Der Golfstrom reißt ab, das Klima in Europa wird deutlich kälter und der steigende Meeresspiegel bedroht Millionen Menschen in Küstennähe. In der Arktis taut der Permafrostboden auf und setzt Treibhausgase frei, was die globale Erwärmung noch weiter beschleunigt. Könnten diese Szenarios Wirklichkeit werden? Noch kann niemand diese Fragen mit Gewissheit beantworten. Sicher ist jedoch, dass die Auswirkungen des Klimawandels auf Grönland kein lokales Problem sind, sondern uns alle betreffen. Denn das Abschmelzen des Eises hat Auswirkungen auf den Kohlenstoff-, Wärme- und Wasserhaushalt der gesamten Erde.
Der Meeresspiegel steigt
„Würde Grönland komplett verschwinden, dann stiege der Meeresspiegel weltweit um etwa sechs Meter“, erklärt Professor Dr. Heinz Miller, stellvertretender Direktor des Alfred-Wegener-Instituts. Doch dies ist zum Glück noch ein fernes Schreckensszenario, denn der momentane Anstieg der Temperaturen reicht dafür noch nicht aus. Die Werte müssten über die nächsten Jahrhunderte um drei bis sechs Grad Celsius anziehen, um einen solchen Prozess auszulösen.

=-=-=

▸ **AUFGABE**:
Gib aus dem Text über Grönland den Abschnitt wortgetreu wieder, beginnend bei „Der Meeresspiegel steigt“ und endend bei „solchen Prozess auszulösen.“. Die Daten stehen in keinem Zusammenhang mit dem Text über Grönland.

▸ **ERFASSTE DATEN**:

=-=-=

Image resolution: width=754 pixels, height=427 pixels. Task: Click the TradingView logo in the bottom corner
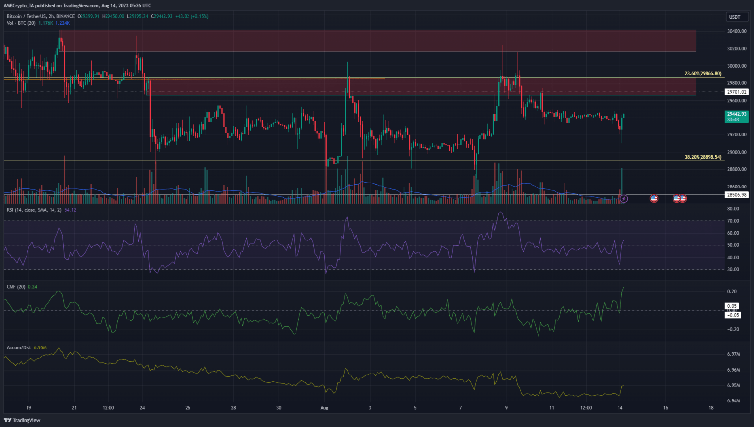[x=22, y=420]
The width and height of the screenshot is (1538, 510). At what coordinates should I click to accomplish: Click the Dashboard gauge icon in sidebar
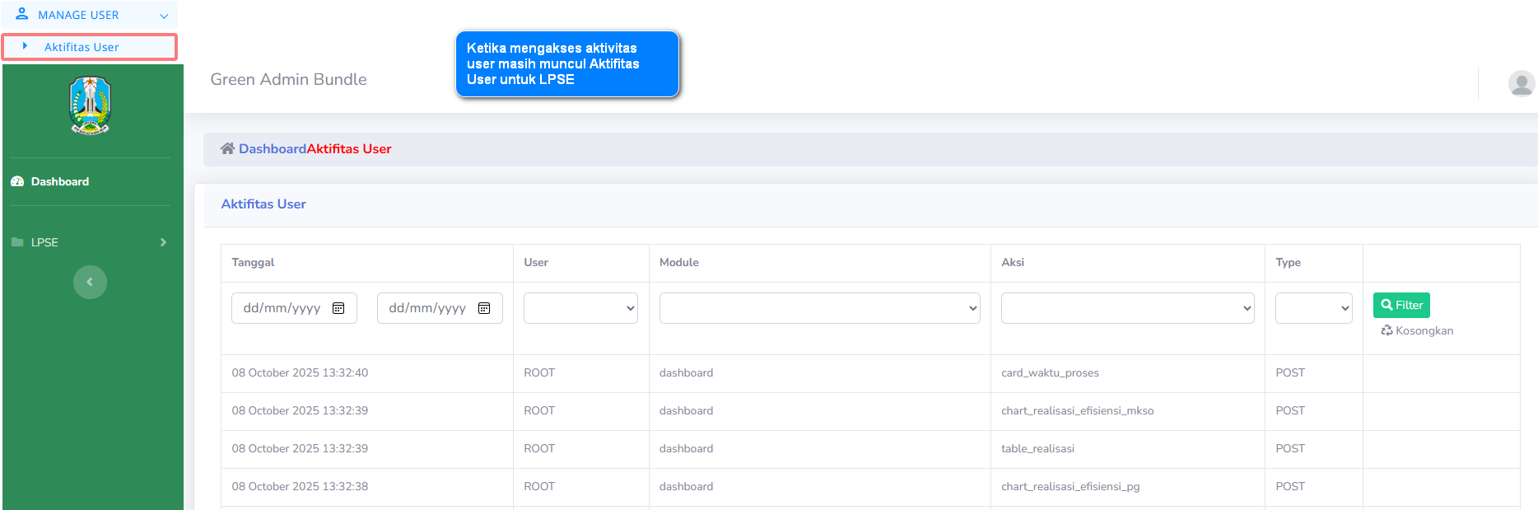[17, 181]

=-=-=

▸ **LÖSUNG**:
Der Meeresspiegel steigt
„Würde Grönland komplett verschwinden, dann stiege der Meeresspiegel weltweit um etwa sechs Meter“, erklärt Professor Dr. Heinz Miller, stellvertretender Direktor des Alfred-Wegener-Instituts. Doch dies ist zum Glück noch ein fernes Schreckensszenario, denn der momentane Anstieg der Temperaturen reicht dafür noch nicht aus. Die Werte müssten über die nächsten Jahrhunderte um drei bis sechs Grad Celsius anziehen, um einen solchen Prozess auszulösen.